Here are a couple of brief, punchy quotes from the ruling.
Moral disapproval alone, is an improper basis on which to deny rights to gay men and women.
Proposition 8 fails to advance any rational basis in singling out gay men and lesbians for denial of a marriage license. Indeed, the evidence shows Proposition 8 does nothing more than enshrine in the California Constitution the notion that opposite-sex couples are superior to same-sex couples. Because California has no interest in discriminating against gay men and lesbians, and because Proposition 8 prevents California from fulfilling its constitutional obligation to provide marriages on an equal basis, the court concludes that Proposition 8 is unconstitutional.
Here are a couple of good articles for further reading.
Judge Walker's decision to overturn Prop 8 is factual, well-reasoned, and powerful
Among his most notable determinations of fact, Walker finds: states have long discriminated in matters of who can marry; marital status affects immigration, citizenship, tax policy, property and inheritance rules, and benefits programs; that individuals do not choose their own sexual orientation; California law encourages gay couples to become parents; domestic partnership is a second-class legal status; permitting same-sex couples to marry does not affect the number of opposite-sex couples who marry, divorce, cohabit, or otherwise screw around. He found that it benefits the children of gay parents to have them be married and that the gender of a child's parent is not a factor in a child's adjustment.
The decision, though an instant landmark in American legal history, is more than that. It also is a stirring and eloquently reasoned denunciation of all forms of irrational discrimination.
California's Proposition 8, which passed in 2008 with 52 percent of the vote, discriminated against [gays] by prohibiting same-sex marriage and relegating them to domestic partnerships.
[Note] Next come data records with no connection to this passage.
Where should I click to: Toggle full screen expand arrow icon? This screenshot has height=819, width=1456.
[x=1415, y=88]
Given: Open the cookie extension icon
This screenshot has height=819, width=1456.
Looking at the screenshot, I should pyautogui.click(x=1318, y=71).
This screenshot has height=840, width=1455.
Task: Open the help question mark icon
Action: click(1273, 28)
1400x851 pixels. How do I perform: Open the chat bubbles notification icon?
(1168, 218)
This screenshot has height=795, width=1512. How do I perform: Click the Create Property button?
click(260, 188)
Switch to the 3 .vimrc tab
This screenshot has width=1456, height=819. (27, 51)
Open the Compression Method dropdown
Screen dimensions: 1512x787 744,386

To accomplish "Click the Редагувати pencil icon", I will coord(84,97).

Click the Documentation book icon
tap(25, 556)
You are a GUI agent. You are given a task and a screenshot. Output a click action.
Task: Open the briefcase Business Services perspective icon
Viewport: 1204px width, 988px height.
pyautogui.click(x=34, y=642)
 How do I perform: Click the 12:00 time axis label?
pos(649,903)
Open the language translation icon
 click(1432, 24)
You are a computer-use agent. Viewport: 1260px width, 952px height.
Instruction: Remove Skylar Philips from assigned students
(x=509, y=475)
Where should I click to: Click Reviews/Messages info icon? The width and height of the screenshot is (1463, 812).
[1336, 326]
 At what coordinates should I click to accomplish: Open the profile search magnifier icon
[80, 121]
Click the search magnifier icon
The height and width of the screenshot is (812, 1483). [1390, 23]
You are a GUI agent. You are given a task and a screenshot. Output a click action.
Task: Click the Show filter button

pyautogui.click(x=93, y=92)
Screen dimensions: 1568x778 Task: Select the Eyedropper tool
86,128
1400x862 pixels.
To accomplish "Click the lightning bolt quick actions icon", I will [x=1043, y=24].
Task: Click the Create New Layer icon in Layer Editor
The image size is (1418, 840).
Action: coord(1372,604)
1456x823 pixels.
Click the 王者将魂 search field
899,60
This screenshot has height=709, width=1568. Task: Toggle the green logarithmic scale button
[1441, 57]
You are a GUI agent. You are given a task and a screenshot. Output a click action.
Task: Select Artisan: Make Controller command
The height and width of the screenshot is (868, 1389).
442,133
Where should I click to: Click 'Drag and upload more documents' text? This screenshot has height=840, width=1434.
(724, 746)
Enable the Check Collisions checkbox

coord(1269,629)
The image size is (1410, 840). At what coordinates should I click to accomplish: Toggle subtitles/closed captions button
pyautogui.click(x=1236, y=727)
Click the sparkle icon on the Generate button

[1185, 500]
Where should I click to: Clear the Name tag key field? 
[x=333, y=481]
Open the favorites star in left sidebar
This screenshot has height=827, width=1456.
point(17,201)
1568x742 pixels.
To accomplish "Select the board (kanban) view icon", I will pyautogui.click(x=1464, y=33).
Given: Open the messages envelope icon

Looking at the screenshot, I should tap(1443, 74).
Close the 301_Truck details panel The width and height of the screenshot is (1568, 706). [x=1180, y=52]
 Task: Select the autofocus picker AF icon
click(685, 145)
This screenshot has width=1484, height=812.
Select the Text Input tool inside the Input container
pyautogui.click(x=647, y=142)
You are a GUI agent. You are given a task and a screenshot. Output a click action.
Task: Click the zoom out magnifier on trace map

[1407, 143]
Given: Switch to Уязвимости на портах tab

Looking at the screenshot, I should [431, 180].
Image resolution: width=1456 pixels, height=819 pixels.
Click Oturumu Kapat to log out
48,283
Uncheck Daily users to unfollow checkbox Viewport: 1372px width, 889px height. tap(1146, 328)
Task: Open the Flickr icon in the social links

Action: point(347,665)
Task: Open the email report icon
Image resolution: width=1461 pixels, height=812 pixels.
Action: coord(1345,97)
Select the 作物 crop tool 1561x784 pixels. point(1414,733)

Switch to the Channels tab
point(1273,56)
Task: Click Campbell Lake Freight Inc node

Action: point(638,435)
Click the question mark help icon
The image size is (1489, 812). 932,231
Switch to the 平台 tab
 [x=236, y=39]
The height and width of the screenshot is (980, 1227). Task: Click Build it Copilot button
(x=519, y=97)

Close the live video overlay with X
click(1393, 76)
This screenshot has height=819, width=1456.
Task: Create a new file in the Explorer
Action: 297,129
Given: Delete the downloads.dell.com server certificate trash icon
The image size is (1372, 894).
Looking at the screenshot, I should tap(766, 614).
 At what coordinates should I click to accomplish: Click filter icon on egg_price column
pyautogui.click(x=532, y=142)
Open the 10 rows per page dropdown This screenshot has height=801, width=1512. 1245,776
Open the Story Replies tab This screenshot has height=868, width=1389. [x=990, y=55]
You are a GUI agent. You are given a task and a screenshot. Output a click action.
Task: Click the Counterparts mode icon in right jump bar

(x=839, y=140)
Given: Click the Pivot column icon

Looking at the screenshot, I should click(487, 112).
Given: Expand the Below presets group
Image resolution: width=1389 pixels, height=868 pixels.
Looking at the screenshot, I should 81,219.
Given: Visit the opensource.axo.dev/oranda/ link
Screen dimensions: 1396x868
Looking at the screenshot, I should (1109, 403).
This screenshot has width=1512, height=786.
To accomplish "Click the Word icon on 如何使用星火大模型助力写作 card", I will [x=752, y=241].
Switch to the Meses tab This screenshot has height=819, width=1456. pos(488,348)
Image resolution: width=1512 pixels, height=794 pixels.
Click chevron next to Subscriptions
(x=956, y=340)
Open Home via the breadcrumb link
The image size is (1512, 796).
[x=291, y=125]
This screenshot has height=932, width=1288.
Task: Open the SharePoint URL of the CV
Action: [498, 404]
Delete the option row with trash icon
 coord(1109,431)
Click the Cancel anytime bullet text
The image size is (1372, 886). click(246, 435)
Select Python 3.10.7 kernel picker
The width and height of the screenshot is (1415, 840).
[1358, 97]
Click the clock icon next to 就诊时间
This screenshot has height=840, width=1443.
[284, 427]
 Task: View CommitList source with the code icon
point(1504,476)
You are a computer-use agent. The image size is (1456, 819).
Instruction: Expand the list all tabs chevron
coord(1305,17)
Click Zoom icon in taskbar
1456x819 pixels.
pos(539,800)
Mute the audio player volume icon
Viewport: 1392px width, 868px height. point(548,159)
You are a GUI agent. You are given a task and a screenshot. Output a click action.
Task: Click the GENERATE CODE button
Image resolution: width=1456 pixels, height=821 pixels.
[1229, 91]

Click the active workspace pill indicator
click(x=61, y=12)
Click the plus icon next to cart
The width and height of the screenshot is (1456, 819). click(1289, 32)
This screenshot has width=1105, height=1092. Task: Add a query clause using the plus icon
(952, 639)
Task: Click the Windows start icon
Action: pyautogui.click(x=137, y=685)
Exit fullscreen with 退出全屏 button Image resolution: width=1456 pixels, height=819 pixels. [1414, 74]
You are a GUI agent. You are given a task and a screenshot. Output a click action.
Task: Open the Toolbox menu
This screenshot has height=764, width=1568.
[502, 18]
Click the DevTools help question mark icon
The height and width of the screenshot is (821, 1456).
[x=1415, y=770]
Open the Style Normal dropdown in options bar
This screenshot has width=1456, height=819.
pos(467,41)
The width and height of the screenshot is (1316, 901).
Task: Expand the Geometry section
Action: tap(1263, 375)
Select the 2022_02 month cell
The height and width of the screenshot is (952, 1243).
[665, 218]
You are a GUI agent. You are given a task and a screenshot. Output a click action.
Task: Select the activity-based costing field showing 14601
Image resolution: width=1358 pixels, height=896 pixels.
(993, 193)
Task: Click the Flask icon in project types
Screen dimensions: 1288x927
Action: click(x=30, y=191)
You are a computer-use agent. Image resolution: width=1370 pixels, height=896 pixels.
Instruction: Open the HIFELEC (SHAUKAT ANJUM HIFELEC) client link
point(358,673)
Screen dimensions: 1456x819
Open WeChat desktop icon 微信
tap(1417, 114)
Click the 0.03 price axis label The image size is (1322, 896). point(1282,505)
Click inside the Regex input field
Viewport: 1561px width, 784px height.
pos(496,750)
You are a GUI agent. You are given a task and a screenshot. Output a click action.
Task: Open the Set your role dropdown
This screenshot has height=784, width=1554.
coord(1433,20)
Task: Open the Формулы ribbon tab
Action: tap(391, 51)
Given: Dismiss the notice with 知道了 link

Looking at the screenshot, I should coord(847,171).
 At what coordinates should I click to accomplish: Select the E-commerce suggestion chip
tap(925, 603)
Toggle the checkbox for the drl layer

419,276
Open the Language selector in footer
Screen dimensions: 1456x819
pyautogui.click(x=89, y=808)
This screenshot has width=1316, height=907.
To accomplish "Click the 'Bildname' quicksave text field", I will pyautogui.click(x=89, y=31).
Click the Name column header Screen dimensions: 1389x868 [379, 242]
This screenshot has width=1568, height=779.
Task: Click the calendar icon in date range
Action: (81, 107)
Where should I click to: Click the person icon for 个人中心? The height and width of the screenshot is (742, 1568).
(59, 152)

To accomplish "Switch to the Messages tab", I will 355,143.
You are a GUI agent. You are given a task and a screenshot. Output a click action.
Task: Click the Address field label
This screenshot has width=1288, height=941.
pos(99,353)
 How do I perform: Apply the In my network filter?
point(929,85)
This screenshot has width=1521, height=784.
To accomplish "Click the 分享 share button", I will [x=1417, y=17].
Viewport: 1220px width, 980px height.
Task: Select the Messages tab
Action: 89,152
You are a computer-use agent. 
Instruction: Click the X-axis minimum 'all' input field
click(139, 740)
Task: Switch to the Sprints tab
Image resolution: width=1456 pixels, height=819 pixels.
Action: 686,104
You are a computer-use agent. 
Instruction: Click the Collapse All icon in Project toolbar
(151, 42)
The judge easily dismissed the idea that discrimination is permissible if a majority of voters approve it; the referendum's outcome was "irrelevant," he said, quoting a 1943 case, because "fundamental rights may not be submitted to a vote."
What this comes down to is whether gay people are inferior to straight people, and whether their citizenship is thereby to be deemed inferior as well. The entire weight of the American tradition stands athwart the imposition of a second-class group of people and declares: No!